XAVIER – Não acho que a empresa deva perder sua licença de mineração no Brasil. Isso causaria enormes prejuízos econômicos às cidades nas quais a Vale opera, gerando desemprego e uma crise pesada. Mas engrosso a lista dos quase 25% que querem o afastamento de toda a direção da companhia, inclusive do seu presidente. Sobre as prisões dos responsáveis por esse crime que o mundo todo testemunhou em Brumadinho, sou a favor de que todos, sem exceção, sejam investigados e devidamente punidos.

DINHEIRO – Esta semana, o Superior Tribunal de Justiça (STJ) revogou a detenção dos dois engenheiros da empresa alemã Tüv Süd e dos três funcionários da Vale que estavam presos, sob suspeita de terem fraudado o laudo que atestou, em setembro do ano passado, a segurança da barragem de Brumadinho. O que o senhor achou dessa decisão do STJ?

XAVIER – Não sou criminalista. Mas de uma coisa eu sei: alguém tem de pagar criminalmente pelo que aconteceu em Brumadinho e também pela tragédia de Mariana. Até hoje, ninguém foi preso pelo caso de Mariana. Em Brumadinho, havia essas cinco pessoas presas, cujas prisões foram revogadas pelo STJ. Sou a favor de que as investigações prossigam e cheguem a todos, do engenheiro que assinou o laudo ao presidente da Vale. Não dá pra punir apenas o técnico. As punições precisam chegar ao alto escalão da Vale. Caso contrário, nada vai mudar.

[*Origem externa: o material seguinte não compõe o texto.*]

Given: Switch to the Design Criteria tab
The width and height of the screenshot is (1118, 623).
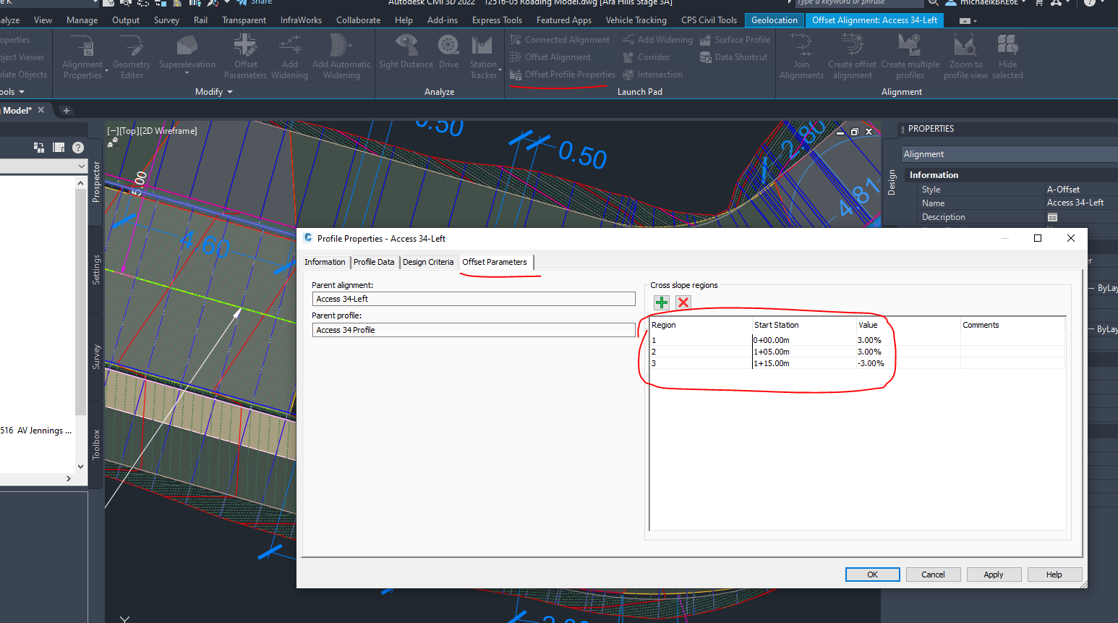Looking at the screenshot, I should pos(428,262).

DINHEIRO – A DINHEIRO publicou, na edição passada, a denúncia de que uma empresa de engenharia (a Nicho) fez, em 2015, uma vistoria em Brumadinho, para a Vale, e apontou problemas em equipamentos fundamentais para a segurança da barragem: o piezômetro e o dreno.

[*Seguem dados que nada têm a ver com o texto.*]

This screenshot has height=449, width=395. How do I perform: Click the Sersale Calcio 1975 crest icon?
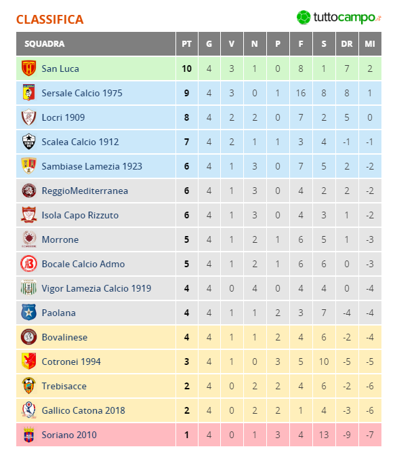[x=29, y=93]
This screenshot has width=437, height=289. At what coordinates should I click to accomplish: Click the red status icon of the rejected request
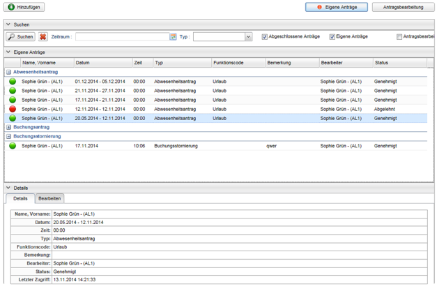click(13, 109)
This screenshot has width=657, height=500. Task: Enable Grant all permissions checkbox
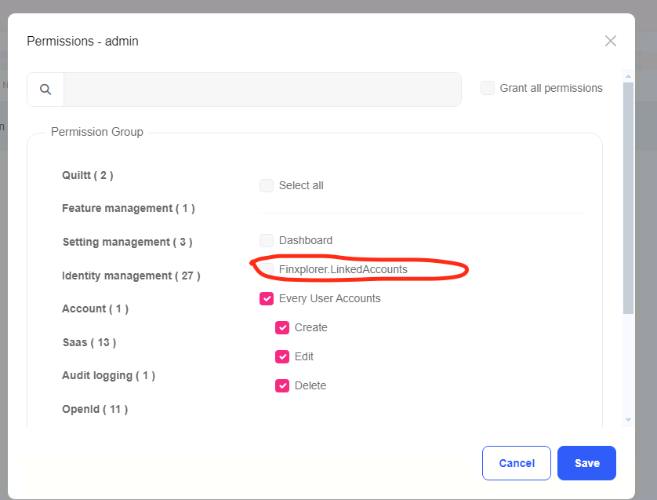click(488, 88)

XAVIER – Eu li a matéria e fiquei impressionado. Esse é um dos casos que prescindem de investigação rigorosíssima. Não se sabe o que a Vale fez após receber esse laudo técnico da Nicho. Mas se a empresa não fez nada para resolver esses problemas, isso irá configurar negligência grave. E negligência que causa a morte de 300 mortes, não é apenas negligência. É crime.

DINHEIRO – Esta semana, o senhor e outros deputados protocolaram, na Assembleia Legislativa, um pedido de abertura de uma Comissão Parlamentar de Inquérito: a CPI da Mineração. Qual a intenção?

XAVIER – Vamos apurar tudo o que causou não apenas a catástrofe de Brumadinho, mas também o caso de Mariana. Em Mariana, por exemplo, tem muita coisa que já poderia e deveria ter sido feita e não foi. Não será uma CPI apenas de Brumadinho. Será uma CPI de todo o setor da mineração em Minas Gerais. Inclusive, com poder de pedir o indiciamento criminal dos envolvidos. Nosso Estado tem mais de 400 barragens. Eu costumo dizer que estamos vivendo sobre 400 bombas que podem explodir a qualquer momento. Faço questão de repetir: não podemos, em hipótese alguma, conviver com o risco de termos outra tragédia causada pela mineração em Minas Gerais ou em qualquer outro Estado do Brasil. Isso precisa acabar.